Quick Service POS

Before you purchase a restaurant POS system, read this first!

Among the most critical decisions one can make in managing a restaurant is choosing the point-of-sale (POS) system.  While some may see the POS system as simply the machines that deliver prep tickets to the kitchen, or allow employees to clock in, the decision to incorporate a POS system in restaurant is of far greater importance.  While any given POS system does do the things mentioned above, it also supplies an infrastructure to your business.  Together, we will look at various elements to consider when choosing your point-of-sale system and address common pitfalls in the decision-making process.

Front of House

The most obvious impact when incorporating a POS system in your business is in front of house operations (FOH), where the majority of employees will interact with the POS in their day-to-day activities.  To follow their typical use of the system, an employee will use the system to clock in (a subject covered later when we discuss labor and scheduling), and then use the system to enter orders from customers which are transmitted back to the kitchen for preparation.  Additional ordering and the separation of items to create multiple checks are standard in mainstream POS systems, allowing flexibility in not only the manner in which items are ordered, but also in manipulating these items to create guest checks appropriate to the scenario.  For example, POSitouch uses a “seat” system by which each item ordered may prompt for a seat number, which is then used to quickly divide checks into separate checks that may then be presented to the customer.  If you listen to your staff in most full service restaurant environments, it should come as no surprise that a common complaint in user order entry is the speed at which items may be ordered.  We often refer to the navigation of menus and screens as “touches,” where the goal is to order the desired item in the fewest possible touches.


Efficiency and Speed

Restaurant POS TerminalThese touches are the spine of most programming done by the restaurateur or the dedicated programmer of your POS supplier.  In fast food or counter service environments, the minimization of touches becomes even more important.  By defining your order screens by the manner in which they appear on the menu or by frequency of ordering, you are creating a virtual geography which organizes the menu in a manner that promotes the fewest possible touches.  For example, if your employee is a cashier in a fast food restaurant, you would look for a POS system that allows a single user to remain logged in to their terminal, provides an organic and logical composition of items that makes your most-ordered items easy to find, does not clutter the ordering process with unneeded choices or options, and makes settling the check as fast as possible.  In these fast food environments, speed is king!  The ability a fast food restaurateur should always be mindful of when choosing and using a POS system is how to take an order, collecting the required information for proper food preparation, and how to collect the money for that order in the fastest possible way.
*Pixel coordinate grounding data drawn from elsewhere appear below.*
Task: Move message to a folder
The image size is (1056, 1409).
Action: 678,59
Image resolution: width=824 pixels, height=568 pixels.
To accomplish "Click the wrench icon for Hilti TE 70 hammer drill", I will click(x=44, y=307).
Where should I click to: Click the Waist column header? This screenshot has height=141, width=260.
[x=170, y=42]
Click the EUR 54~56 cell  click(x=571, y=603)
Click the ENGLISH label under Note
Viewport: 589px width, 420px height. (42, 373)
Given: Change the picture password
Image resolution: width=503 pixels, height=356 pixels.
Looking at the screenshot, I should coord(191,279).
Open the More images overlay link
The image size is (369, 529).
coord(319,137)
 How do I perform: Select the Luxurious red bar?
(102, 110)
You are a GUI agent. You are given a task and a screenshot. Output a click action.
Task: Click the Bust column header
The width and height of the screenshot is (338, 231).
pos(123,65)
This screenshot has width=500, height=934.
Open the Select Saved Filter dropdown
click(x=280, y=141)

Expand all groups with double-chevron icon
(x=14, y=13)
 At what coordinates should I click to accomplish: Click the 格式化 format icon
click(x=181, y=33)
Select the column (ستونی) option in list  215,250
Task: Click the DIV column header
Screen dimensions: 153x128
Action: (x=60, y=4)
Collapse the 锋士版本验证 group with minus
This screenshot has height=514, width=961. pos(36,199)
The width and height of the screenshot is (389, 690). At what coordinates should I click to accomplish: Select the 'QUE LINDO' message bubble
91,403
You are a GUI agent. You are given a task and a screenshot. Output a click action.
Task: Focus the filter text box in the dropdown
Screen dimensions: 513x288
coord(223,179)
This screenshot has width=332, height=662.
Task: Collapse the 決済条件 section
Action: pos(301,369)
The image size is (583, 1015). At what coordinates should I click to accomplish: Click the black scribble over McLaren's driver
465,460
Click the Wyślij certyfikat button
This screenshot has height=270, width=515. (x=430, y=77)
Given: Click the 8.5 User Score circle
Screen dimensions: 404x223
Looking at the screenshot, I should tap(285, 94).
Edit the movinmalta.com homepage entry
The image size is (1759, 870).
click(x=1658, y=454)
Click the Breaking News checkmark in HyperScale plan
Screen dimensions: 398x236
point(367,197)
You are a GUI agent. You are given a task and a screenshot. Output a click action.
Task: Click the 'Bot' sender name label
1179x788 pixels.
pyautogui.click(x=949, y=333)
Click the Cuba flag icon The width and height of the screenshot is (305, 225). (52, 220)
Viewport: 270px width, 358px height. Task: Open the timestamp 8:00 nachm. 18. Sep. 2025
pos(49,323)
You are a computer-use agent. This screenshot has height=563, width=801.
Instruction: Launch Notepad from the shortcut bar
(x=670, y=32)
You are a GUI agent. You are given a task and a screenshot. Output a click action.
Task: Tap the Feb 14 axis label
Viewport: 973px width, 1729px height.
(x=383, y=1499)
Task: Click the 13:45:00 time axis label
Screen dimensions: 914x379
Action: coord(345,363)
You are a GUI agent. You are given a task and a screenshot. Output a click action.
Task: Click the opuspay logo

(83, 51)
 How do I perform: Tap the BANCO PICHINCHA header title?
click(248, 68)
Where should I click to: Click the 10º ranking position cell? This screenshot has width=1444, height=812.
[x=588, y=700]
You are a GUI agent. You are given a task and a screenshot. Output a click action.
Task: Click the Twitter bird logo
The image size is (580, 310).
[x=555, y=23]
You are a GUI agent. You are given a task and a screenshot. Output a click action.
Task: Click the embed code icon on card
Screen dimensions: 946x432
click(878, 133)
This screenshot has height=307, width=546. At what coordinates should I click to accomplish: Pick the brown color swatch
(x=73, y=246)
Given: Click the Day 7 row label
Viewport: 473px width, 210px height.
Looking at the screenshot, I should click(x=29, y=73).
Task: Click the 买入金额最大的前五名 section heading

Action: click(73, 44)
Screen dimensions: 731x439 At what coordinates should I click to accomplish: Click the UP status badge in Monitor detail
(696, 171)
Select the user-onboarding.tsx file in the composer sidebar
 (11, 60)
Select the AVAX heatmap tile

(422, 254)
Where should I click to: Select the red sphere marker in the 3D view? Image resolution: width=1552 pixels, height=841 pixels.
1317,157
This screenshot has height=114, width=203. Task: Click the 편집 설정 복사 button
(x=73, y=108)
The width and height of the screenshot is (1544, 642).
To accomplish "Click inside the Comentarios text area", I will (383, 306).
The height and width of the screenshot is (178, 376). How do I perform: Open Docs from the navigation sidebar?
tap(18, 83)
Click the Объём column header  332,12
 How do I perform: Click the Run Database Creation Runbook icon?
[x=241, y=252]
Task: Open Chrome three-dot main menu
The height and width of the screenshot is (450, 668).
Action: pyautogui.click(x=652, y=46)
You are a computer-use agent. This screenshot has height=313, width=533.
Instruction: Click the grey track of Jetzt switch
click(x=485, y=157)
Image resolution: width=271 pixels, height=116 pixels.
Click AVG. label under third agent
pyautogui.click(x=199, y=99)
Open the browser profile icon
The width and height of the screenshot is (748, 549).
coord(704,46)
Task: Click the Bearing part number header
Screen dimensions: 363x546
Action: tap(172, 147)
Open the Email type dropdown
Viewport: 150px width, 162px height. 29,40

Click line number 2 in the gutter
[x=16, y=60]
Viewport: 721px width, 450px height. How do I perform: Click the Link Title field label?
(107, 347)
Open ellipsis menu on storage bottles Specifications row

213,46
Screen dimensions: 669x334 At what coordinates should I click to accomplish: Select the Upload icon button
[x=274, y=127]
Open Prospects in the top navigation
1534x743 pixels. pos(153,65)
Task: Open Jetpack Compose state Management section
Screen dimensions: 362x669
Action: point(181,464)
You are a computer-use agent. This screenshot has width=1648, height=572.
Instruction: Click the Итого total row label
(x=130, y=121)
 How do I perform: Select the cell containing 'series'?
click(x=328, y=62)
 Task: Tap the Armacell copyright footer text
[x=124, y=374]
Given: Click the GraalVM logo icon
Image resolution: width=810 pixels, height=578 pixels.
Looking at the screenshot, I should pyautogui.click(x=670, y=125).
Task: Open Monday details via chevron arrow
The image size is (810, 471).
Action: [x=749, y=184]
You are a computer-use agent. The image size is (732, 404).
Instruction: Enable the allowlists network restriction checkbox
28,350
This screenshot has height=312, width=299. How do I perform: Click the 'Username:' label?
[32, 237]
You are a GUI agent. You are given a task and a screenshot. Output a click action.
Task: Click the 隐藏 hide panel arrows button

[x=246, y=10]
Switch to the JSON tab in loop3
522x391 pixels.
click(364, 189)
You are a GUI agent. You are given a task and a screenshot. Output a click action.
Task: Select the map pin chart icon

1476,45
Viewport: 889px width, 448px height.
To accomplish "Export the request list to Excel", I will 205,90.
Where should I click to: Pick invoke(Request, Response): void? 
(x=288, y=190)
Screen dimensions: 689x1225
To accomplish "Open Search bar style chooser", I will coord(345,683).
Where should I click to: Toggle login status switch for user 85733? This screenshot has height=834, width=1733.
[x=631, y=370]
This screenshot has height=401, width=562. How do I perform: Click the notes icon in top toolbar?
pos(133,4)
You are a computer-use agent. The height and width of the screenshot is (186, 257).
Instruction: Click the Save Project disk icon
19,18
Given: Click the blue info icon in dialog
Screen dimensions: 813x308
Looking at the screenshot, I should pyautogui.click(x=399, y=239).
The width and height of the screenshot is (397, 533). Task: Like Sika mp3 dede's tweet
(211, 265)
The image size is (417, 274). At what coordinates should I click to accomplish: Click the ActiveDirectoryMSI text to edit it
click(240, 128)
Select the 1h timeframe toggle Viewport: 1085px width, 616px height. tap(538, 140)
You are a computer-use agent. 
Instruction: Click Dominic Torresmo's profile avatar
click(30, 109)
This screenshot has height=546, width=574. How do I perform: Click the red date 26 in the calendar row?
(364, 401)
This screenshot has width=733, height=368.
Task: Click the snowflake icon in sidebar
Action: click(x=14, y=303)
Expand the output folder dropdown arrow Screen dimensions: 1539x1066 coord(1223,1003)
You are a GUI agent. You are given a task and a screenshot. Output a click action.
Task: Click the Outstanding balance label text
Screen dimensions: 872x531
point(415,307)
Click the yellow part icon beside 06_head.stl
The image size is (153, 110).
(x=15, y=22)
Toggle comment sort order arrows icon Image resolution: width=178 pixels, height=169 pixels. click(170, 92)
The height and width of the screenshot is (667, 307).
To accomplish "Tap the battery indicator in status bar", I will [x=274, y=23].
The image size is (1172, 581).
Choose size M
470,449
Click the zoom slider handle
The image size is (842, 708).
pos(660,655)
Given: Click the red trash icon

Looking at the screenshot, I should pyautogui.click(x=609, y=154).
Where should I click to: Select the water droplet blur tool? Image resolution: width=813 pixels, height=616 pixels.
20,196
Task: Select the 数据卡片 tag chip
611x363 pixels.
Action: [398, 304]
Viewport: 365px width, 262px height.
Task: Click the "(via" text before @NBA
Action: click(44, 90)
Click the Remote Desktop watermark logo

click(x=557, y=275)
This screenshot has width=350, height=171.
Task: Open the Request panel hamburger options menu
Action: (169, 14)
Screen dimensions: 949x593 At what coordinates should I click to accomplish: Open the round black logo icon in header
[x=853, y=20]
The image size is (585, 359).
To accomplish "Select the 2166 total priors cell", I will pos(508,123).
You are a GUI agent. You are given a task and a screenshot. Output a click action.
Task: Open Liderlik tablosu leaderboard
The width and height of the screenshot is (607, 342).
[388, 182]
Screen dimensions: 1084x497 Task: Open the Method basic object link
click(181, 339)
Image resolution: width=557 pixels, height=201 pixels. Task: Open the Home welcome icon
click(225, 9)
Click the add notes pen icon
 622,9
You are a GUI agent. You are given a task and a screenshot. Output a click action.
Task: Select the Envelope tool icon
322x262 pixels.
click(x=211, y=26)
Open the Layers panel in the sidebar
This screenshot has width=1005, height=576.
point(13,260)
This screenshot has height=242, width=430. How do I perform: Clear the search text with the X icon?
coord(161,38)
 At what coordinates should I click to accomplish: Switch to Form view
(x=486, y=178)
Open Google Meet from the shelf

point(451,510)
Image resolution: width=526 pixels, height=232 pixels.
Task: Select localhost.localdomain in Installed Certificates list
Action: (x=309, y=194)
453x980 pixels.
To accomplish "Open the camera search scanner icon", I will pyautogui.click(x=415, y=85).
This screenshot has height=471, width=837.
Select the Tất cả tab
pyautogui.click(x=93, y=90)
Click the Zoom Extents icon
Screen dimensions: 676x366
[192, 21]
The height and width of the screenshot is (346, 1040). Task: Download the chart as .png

In these fast food locations, we recommend using a few tools available in most POS systems, though we will be using POSitouch as a direct reference.  Within POSitouch, one is able to assign a terminal to a specific user, making logging into their terminal a simple one-touch process.  Assigning the cash drawer to that employee also makes it impossible for other users to open that drawer, increasing accountability for the money contained in the drawer, which we will consider in greater detail in our discussion of security.  Now that we have made it simple for our cashier to easily access the order screens, we may then consider the layout of our menu.  If we have organized the screens according to greatest usage, the most commonly ordered items will be displayed as soon as the cashier logs into the system.  We may also hide common modifiers (also known as options or choices) that might otherwise slow the ordering process, yet are necessary for customization of individual orders.  A common example of this scenario is the customer who orders a hamburger with ‘no pickles.’  We don’t want to prompt for such options in this scenario as a matter of course, so we will hide this option under a “MODS” button that allows customization only if we desire it and requires no additional touch to dismiss such a modifier screen.



POS Payments
Now that our order has been placed and sent to the kitchen for preparation, we want to settle the check quickly and get to the next customer in line.  In POSitouch, we do this with a couple of neat tricks.  One, we will often place a ‘PAY CASH’ button on the order screen itself, so the cashier may send the order and touch ‘PAY CASH’ to immediately settle the transaction to cash.  There is some inherent danger of improperly settling an item, but, remember, in this scenario speed is king, so we’ll sacrifice the occasional headache for a more fluid and fast settlement process.  We also make the swipe of a credit card a trigger to authorize said card and proceed to the payment screen with no more touches than the verification of the total on an authorization screen.  In this way, regardless of how the customer is paying, we have reduced our touches to a single touch for cash settlement and two touches for credit card transactions.  Obviously, the speed of credit card authorizations will be dictated by your method of transacting credit cards, but the standard has become credit card authorization via web processing.  If you’re still holding onto earlier dial-up technology, look into the cost of moving to high speed internet.  Your savings in the speed of transactions alone may be worth the investment!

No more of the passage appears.